2007 Tokelauan self-determination referendum
- Outcome: Proposal failed as two-thirds quorum not met

Results
| Choice | Votes | % |
| Yes | 446 | 64.45% |
| No | 246 | 35.55% |
| Valid votes | 692 | 99.28% |
| Invalid or blank votes | 5 | 0.72% |
| Total votes | 697 | 100.00% |
| Registered voters/turnout | 789 | 88.34% |

= 2007 Tokelauan self-determination referendum =

A referendum on self-determination was held in Tokelau on 20 October and on 22–24 October 2007, with the result being that self-governance was rejected.
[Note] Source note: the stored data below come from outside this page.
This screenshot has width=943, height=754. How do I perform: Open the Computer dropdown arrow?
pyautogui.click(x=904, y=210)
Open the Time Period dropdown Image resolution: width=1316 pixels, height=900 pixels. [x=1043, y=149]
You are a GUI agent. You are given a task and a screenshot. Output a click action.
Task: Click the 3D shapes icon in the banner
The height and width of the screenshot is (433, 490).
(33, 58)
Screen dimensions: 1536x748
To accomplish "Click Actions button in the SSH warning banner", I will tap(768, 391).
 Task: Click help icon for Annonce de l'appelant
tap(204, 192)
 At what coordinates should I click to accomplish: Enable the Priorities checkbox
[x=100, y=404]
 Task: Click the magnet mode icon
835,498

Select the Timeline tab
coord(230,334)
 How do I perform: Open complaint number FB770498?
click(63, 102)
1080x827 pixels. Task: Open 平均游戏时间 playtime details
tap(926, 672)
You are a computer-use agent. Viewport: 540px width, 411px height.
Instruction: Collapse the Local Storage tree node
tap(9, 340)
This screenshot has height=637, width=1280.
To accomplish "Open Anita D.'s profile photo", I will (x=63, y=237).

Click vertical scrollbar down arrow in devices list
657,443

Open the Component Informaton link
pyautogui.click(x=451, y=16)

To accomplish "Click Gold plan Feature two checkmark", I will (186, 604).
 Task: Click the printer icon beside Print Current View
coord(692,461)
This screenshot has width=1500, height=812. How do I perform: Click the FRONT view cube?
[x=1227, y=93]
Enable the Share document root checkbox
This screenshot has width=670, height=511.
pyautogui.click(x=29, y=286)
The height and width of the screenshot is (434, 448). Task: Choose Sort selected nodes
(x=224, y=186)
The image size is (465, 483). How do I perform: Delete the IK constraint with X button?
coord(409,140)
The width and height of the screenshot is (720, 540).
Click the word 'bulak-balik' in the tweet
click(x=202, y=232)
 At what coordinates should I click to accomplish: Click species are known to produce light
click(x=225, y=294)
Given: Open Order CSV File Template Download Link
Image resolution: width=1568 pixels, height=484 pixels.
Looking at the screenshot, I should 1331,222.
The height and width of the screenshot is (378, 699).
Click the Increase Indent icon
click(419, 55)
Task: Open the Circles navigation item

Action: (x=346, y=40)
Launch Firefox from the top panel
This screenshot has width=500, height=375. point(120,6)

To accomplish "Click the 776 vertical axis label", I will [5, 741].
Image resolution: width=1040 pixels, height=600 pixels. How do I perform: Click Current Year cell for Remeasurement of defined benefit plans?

Had it been successful, the referendum would have changed Tokelau's status from an unincorporated New Zealand territory to a self-governing state in free association with New Zealand, akin to the Cook Islands and Niue. However, the referendum required a two-thirds positive vote to pass, and the "yes" side fell short of the required total by 16 votes.

The referendum was open to Tokelauans aged 18 or older, with 789 people eligible to vote. A majority of two-thirds of voters was necessary for the referendum to be accepted.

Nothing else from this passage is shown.